_Action item_
Output verbatim the line with "Uncheck the Timing section checkbox" together with every line beneath it, ending at the last line of the entries.

======== Data for this task

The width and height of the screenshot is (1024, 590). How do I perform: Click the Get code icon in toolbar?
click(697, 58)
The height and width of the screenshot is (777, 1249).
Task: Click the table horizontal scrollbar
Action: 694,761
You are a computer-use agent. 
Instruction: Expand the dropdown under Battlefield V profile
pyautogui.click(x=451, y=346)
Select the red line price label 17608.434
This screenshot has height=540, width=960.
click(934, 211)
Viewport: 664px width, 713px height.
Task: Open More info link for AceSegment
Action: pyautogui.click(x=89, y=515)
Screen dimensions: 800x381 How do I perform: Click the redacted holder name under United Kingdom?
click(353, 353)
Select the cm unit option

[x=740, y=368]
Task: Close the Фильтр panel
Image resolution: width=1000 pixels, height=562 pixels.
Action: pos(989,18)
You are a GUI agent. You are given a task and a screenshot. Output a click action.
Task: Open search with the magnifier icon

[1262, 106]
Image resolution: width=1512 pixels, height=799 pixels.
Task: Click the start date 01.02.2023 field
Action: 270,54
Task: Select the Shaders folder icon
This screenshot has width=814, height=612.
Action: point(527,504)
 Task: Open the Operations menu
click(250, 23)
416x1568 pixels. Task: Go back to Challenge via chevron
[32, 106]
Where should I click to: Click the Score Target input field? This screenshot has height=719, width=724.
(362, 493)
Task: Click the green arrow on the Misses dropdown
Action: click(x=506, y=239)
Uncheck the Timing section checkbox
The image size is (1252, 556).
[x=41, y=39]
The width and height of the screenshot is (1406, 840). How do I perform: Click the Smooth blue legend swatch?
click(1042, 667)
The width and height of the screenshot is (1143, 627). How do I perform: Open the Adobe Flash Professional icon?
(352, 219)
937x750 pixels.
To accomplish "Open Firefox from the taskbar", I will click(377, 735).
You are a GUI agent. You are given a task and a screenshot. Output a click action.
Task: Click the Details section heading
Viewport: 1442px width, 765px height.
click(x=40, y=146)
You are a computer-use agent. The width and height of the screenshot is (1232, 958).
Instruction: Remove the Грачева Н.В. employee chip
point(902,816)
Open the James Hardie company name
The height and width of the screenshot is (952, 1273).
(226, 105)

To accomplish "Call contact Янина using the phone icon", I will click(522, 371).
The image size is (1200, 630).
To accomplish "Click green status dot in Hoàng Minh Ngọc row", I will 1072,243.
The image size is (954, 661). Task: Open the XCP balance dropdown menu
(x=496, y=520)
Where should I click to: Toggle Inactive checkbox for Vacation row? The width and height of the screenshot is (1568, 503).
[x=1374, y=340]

================

_Exercise response_
Uncheck the Timing section checkbox
The image size is (1252, 556).
[x=41, y=39]
The width and height of the screenshot is (1406, 840). How do I perform: Click the Smooth blue legend swatch?
click(1042, 667)
The width and height of the screenshot is (1143, 627). How do I perform: Open the Adobe Flash Professional icon?
(352, 219)
937x750 pixels.
To accomplish "Open Firefox from the taskbar", I will click(377, 735).
You are a GUI agent. You are given a task and a screenshot. Output a click action.
Task: Click the Details section heading
Viewport: 1442px width, 765px height.
click(x=40, y=146)
You are a computer-use agent. The width and height of the screenshot is (1232, 958).
Instruction: Remove the Грачева Н.В. employee chip
point(902,816)
Open the James Hardie company name
The height and width of the screenshot is (952, 1273).
(226, 105)

To accomplish "Call contact Янина using the phone icon", I will click(522, 371).
The image size is (1200, 630).
To accomplish "Click green status dot in Hoàng Minh Ngọc row", I will 1072,243.
The image size is (954, 661). Task: Open the XCP balance dropdown menu
(x=496, y=520)
Where should I click to: Toggle Inactive checkbox for Vacation row? The width and height of the screenshot is (1568, 503).
[x=1374, y=340]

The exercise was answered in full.